Too soon, perhaps, to imagine, but what would peace in Gaza mean?
It will take much to undo decades of Palestinian radicalization
I fear Jeff Jacoby is overly optimistic in believing, as the headline of his recent column put it, that “Palestinians can win the peace once Israel has won the war” (Ideas, Nov. 19). He’s correct that Israel must win, not just for its own existence but for the safety of the United States and democracies throughout the world, and he’s right in recognizing Israeli Prime Minister Benjamin Netanyahu’s call for Gaza to be “demilitarized, deradicalized, and rebuilt” as a realistic postwar path.
But for Palestinian Arabs to “win the peace,” they first need to want to live in peace. That will require the demilitarization and deradicalization not just of Gaza but also of the portions of the disputed territories still nominally in the control of the Palestinian Authority.
A survey by researchers affiliated with Birzeit University (near the Palestinian Authority capital of Ramallah) found that 75 percent of the Arabs polled in the disputed territories (Judea, Samaria, and Gaza) supported the barbaric Hamas attack on Oct. 7, with 11 percent not expressing an opinion and only about 13 percent opposing it. The same high percentage was found to seek the establishment of a Palestinian state “from the river to the sea.” (The survey showed that 98 percent hate the United States.)
Undoing the damage of three decades of radicalization by the Palestinian Authority and Hamas will take generations.

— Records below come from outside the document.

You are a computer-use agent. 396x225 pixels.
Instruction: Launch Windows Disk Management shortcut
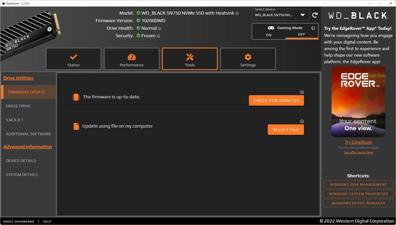coord(359,185)
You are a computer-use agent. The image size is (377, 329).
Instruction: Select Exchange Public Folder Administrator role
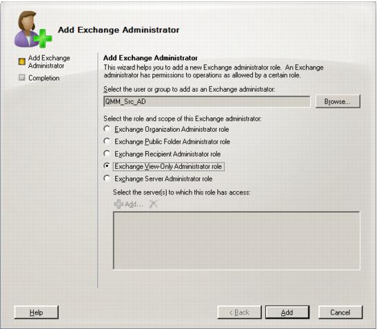point(107,141)
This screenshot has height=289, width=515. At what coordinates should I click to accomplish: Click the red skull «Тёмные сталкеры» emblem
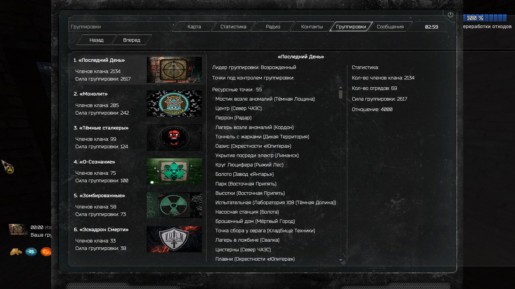(174, 138)
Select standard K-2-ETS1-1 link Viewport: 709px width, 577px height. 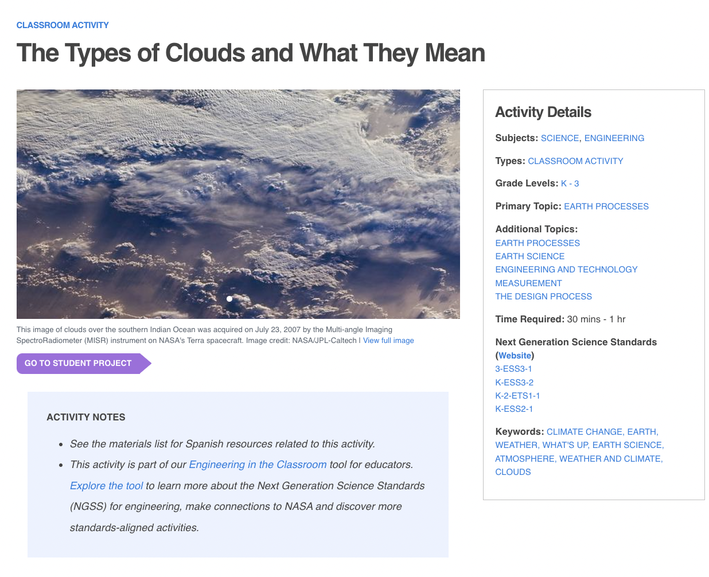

Trying to shortcut this necessary deradicalization would be worse than counterproductive; it would be deadly.
ALAN STEIN Natick
The writer lives part of the year in Netanya, Israel. Toxic Israeli settler movement in the West Bank stands in the way
In reviewing options for governance of Gaza after the war, Jeff Jacoby correctly criticizes the toxic Palestinian regimes that have historically nourished hatred of Israel and are therefore not good candidates (Hamas, Fatah, the Palestinian Authority, the Palestine Liberation Organization). Israel, he says, is the better option to lead the peace. However, his analysis leaves out a critical factor. He is silent on the extremist Israeli settler movement in the West
Bank that Prime Minister Benjamin Netanyahu and his allies have green-lighted for years and that also fuels Palestinian hatred, making Israel an untrustworthy candidate for governance. A durable peace in Gaza or, for that matter, anywhere in Israel won’t come until the toxic settler movement and its relentless taking of West Bank land is also addressed in Israeli politics.
WILLIAM OSBORN Brookline
Israel’s attacks are destroying any semblance of a society to rebuild
Jeff Jacoby writes of Gaza that “a new Israeli administration in the territory, explicitly committed to nourishing a healthy civil society, is the best option for paving a path to effective and peaceful self-rule.”

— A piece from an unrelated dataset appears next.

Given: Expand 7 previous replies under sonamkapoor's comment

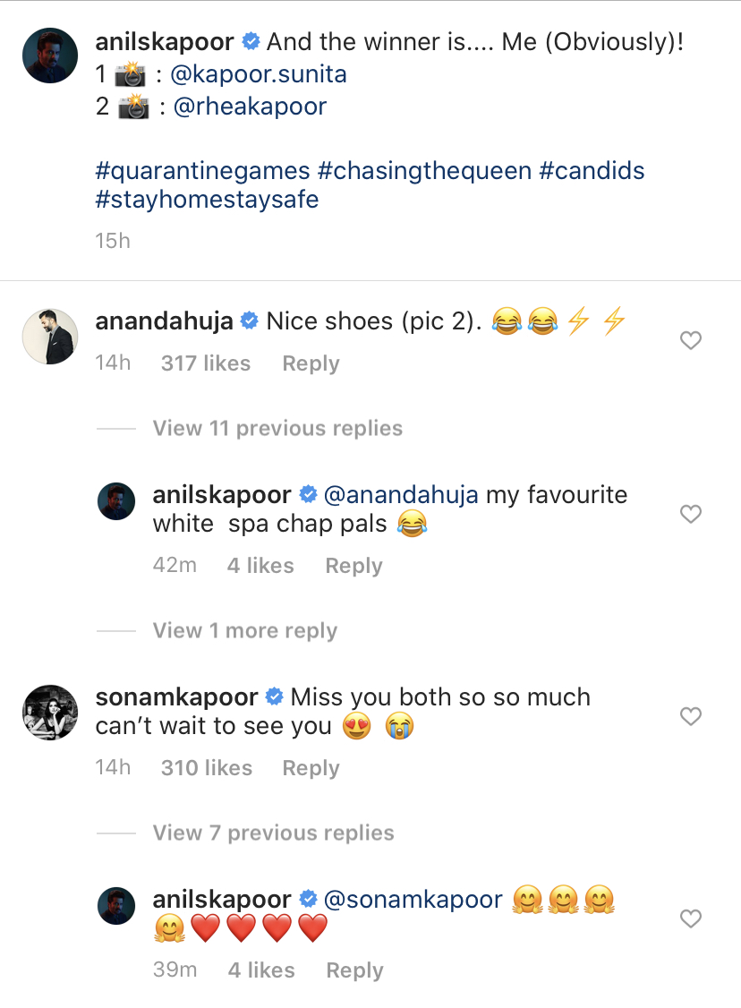Looking at the screenshot, I should [x=273, y=833].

According to the United Nations and other sources, Israeli attacks have damaged or destroyed at least 45 percent of all housing units in the Gaza Strip, shut down 18 hospitals, and damaged or destroyed mosques, bakeries, and schools. Israel’s relentless bombing has displaced 1.5 million people and killed at least 11,000 and, according to the Palestinian Central Bureau of Statistics, as many as 13,000, the vast majority of them women, children, and the elderly.

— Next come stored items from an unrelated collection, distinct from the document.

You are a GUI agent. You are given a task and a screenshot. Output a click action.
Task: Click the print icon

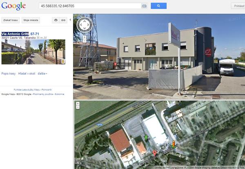pyautogui.click(x=56, y=20)
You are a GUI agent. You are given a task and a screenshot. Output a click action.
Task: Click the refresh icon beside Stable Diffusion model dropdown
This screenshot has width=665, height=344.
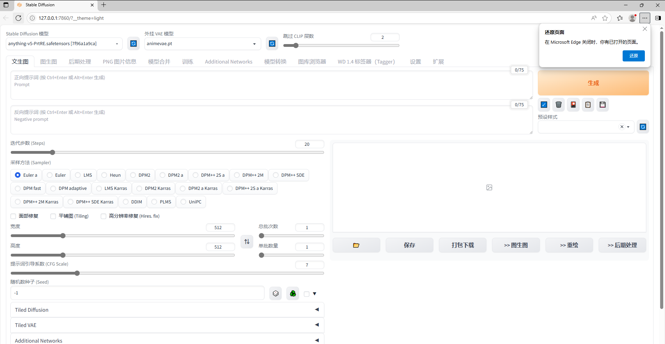(133, 43)
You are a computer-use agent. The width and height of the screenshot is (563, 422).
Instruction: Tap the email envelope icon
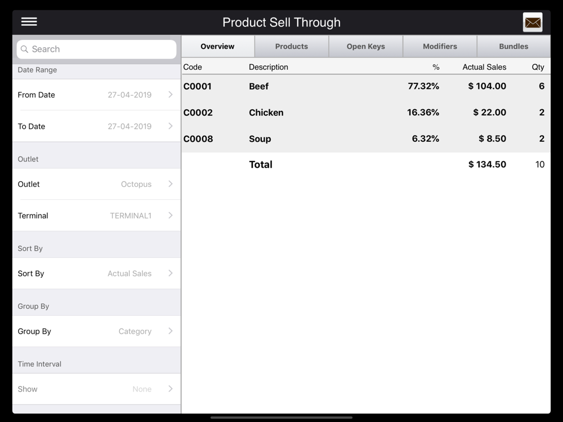click(x=533, y=23)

Given the Israel Defense Forces’ campaign of unfathomable destruction, I wonder how Jacoby can possibly believe the Israeli government has any interest in “nourishing a healthy civil society” in Gaza. Indeed, it remains to be seen whether any recognizable semblance of such a society will be left.
MARK SHERIDAN Somerville
Notion of a peaceful coexistence is optimistic
I marvel at Jeff Jacoby’s optimism in what he sees as the necessary “detoxifying” of Gaza society after current hostilities end. But is he so naive to think that, after the Israeli military killing of thousands of innocents and the traumatizing of tens of thousands of surviving family members, the people of Gaza will welcome the intervention of the Israeli government to overhaul “its educational and media networks, and steadily, patiently [undo] the culture of hatred”? Does he really believe that human beings can be brutally tamed then so easily trained?
JILL CHARNEY Newton
The writer correctly criticizes the toxic Palestinian regimes that have nourished hatred of Israel, but he is silent on the extremist Israeli settler movement.